Hughes noted that the National Governors Association has asked Health and Human Services Secretary Kathleen Sebelius whether states could only do part of the expansion and phase it in - and still get the extra federal funding originally promised.

At stake in Arizona is health coverage that could start in 2014 for over 300,000 low-income people.

"Real lives are hanging in the balance and you have lots and lots of unknowns," said Children's Action Alliance President Dana Naimark, a supporter of the Medicaid expansion. "Our state now has to make a decision."

Preliminary estimates on initial added costs for the state range from $210 million to $250 million annually, with some costs due to new enrollments from people already eligible but newly prompted to enroll because of media coverage.

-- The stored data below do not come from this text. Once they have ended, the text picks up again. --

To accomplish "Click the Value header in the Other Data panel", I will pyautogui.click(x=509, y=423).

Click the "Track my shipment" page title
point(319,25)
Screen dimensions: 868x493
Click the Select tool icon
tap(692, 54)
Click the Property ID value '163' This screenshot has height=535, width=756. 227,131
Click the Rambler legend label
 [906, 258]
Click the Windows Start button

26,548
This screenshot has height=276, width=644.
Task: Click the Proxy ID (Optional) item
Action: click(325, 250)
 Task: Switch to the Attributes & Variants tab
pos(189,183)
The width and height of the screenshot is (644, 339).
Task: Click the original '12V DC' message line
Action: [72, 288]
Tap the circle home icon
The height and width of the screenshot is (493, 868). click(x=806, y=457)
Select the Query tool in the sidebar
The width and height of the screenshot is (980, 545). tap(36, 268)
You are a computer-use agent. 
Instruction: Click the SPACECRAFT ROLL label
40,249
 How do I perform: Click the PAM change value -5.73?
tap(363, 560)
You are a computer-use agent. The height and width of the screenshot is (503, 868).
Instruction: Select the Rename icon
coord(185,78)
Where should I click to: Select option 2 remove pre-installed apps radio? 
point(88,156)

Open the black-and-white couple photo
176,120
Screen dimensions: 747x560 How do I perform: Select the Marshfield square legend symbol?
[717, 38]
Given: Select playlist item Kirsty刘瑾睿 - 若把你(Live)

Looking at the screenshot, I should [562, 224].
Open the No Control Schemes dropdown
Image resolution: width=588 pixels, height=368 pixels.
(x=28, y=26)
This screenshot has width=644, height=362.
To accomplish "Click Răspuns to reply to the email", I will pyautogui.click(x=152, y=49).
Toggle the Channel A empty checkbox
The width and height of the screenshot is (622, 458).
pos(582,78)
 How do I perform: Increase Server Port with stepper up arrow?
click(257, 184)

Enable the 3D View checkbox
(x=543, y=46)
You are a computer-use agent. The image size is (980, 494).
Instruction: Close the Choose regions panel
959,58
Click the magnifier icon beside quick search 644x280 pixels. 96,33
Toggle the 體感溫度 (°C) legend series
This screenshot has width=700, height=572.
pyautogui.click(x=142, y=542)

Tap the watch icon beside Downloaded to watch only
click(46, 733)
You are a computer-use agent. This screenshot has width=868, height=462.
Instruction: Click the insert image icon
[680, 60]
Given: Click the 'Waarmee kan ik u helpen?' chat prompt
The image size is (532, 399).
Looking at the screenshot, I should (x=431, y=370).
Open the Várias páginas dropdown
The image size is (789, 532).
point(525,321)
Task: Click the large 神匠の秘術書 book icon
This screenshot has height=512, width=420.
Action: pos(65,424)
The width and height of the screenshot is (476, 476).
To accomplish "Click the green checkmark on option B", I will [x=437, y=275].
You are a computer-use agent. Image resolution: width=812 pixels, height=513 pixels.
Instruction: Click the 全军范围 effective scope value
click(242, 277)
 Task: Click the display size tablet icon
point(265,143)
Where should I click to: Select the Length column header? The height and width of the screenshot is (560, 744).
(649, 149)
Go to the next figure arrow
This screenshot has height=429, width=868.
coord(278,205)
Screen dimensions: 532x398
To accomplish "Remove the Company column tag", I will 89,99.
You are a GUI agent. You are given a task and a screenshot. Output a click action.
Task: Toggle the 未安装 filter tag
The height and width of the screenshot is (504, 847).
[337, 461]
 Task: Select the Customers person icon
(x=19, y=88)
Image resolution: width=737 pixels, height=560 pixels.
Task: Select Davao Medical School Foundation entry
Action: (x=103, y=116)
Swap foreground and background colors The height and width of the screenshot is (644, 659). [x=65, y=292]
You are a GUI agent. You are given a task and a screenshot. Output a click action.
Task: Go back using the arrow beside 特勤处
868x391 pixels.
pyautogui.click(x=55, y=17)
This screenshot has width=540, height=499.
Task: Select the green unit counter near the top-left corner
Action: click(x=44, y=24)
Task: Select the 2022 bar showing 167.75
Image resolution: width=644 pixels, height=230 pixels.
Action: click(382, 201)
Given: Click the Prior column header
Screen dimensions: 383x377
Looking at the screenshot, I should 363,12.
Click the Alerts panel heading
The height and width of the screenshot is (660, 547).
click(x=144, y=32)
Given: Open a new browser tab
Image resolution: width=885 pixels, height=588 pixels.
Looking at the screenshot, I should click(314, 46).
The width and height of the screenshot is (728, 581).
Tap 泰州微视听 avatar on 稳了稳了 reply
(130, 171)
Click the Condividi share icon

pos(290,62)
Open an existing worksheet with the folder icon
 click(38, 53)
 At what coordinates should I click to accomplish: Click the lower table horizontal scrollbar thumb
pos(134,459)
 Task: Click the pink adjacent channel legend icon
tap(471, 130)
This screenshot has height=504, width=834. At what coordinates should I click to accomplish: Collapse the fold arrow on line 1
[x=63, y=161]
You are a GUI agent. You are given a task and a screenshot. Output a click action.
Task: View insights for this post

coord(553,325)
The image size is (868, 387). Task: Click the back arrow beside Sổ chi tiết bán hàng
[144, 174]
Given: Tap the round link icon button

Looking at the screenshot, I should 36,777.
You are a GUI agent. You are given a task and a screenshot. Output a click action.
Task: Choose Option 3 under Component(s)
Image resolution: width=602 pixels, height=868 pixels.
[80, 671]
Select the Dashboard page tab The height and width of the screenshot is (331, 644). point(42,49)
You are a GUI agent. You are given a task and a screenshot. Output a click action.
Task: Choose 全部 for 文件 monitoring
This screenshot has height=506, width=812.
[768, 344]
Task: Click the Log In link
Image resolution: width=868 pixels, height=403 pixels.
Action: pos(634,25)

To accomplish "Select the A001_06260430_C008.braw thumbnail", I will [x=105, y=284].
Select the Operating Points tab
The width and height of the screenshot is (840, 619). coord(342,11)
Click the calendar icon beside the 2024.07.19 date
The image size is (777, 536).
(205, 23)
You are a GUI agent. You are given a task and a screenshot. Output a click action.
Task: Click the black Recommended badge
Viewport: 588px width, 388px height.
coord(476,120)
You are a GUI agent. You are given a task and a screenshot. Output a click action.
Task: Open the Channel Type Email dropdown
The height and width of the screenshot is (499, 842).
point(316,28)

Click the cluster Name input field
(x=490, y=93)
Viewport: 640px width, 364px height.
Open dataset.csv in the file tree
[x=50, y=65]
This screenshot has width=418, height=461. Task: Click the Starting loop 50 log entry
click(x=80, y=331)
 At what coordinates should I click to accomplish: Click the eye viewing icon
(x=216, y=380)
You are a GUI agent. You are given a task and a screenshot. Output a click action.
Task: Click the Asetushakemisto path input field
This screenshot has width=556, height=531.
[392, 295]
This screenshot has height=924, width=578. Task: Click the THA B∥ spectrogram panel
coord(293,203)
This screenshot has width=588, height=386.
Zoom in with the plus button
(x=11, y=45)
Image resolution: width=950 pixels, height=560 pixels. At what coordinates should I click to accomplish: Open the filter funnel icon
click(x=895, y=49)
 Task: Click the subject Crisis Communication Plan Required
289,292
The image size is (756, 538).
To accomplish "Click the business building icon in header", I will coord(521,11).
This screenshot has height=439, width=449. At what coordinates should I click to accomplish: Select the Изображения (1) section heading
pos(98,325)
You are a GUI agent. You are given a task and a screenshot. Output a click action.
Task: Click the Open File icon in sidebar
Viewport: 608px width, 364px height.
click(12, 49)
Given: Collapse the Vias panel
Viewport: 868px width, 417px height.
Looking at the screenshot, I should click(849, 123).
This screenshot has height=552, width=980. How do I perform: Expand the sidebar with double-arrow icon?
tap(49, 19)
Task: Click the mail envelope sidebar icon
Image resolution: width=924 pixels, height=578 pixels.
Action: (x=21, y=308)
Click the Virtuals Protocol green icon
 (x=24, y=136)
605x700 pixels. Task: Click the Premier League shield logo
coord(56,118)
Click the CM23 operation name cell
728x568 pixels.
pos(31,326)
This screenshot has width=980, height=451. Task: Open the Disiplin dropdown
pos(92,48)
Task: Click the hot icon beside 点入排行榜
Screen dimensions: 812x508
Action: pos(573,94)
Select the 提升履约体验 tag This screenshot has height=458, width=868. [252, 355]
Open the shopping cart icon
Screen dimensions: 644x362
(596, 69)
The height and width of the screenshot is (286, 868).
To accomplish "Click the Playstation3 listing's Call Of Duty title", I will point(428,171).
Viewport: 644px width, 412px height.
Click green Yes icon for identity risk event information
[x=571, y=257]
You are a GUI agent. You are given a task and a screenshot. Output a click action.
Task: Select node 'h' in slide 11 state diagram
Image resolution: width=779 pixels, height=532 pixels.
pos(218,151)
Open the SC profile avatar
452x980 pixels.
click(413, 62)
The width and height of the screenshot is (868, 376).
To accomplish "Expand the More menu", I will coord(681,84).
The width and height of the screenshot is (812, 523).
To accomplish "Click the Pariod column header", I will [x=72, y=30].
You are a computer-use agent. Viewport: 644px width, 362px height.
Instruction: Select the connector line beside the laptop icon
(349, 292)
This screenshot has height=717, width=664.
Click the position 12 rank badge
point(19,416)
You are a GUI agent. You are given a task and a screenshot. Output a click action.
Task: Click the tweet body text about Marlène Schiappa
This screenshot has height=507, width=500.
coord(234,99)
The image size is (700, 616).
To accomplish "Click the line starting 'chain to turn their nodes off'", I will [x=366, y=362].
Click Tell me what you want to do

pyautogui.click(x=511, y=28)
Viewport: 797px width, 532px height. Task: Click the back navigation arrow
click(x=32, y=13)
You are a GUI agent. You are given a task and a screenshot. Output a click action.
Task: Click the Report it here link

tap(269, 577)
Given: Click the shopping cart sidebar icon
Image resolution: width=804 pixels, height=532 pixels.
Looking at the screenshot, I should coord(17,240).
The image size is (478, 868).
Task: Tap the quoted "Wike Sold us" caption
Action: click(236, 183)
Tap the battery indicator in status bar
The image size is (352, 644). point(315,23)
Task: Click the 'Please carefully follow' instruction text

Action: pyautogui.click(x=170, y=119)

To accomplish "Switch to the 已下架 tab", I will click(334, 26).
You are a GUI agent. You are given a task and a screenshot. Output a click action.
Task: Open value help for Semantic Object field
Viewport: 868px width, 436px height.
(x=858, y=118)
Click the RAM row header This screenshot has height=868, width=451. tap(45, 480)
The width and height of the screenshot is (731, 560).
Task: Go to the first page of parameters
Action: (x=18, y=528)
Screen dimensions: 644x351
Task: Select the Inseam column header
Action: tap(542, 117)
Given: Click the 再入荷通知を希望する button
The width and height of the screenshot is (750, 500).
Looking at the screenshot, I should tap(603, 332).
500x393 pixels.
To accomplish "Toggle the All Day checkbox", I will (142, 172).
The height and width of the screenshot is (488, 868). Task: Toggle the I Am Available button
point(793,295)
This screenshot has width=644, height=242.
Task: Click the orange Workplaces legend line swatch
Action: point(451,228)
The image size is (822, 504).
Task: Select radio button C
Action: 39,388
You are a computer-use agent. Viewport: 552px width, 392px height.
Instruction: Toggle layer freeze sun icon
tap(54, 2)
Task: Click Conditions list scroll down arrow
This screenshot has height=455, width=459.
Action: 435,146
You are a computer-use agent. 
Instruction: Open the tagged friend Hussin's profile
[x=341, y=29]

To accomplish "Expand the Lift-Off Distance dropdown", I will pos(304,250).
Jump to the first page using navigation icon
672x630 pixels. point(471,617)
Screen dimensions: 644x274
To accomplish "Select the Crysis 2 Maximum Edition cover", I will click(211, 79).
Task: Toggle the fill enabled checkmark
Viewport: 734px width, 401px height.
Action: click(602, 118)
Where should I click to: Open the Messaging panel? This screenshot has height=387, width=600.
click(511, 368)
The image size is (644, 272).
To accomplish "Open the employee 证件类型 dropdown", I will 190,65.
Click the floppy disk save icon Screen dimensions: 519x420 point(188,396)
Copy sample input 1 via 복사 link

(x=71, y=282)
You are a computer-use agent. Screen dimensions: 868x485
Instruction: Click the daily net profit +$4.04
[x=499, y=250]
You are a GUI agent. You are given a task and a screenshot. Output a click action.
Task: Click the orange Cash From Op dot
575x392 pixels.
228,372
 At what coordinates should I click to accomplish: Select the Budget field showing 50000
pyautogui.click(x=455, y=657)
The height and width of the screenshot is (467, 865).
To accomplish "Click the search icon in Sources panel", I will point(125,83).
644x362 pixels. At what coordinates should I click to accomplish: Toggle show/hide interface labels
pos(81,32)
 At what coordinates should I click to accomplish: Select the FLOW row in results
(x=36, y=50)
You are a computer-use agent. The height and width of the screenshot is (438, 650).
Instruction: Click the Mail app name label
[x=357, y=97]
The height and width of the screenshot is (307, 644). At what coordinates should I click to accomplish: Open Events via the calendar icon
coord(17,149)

However, legislative budget analysts acknowledged last week the fiscal impact remains unclear because of the lack of word from federal officials on how the optional expansion would work.

Arizona last year reduced eligibility for its Medicaid program because of its now-easing budget crisis, but Brewer has said the expansion's cost would be difficult for Arizona to shoulder at a time when the state would no longer be receiving revenue from a temporary sales tax increase ending in 2013.

Hughes said Brewer's administration will consult legislators, care providers, business leaders and others as it considers the state's options.

The Arizona Hospital and Healthcare Association said it welcomes Brewer's go-slow approach on considering the Medicaid expansion, and the industry group is taking that approach itself.

The association wants more people covered by Medicaid to reduce the amount of uncompensated care that hospitals have to provide to people without coverage.

"We don't need to be hasty and drawing a line in the sand or picking a particular path," said association spokesman Pete Wertheim.

Some legislators see no reason to wait on staking out positions.

Many majority Republicans say the state can't afford to expand its Medicaid program.

"It doesn't look like it would be a possibility and not raise taxes," said Sen. Nancy Barto, chairman of the Senate Healthcare and Medical Liability Reform Committee.

Barto said she hopes to avoid a fight over the expansion issue during the Legislature's 2013 regular session. "I hope we can talk this through ... on what's best the citizens in terms of how we address this," said Barto, R-Phoenix.

The state would be better off if the overhaul is repealed, the federal government gives states flexibility in Medicaid programs and both levels of government adopt "patient-centered reforms" to make coverage more affordable such as enhancing competition between insurers and restricting medical liability lawsuits that inflate health care costs, Barto said.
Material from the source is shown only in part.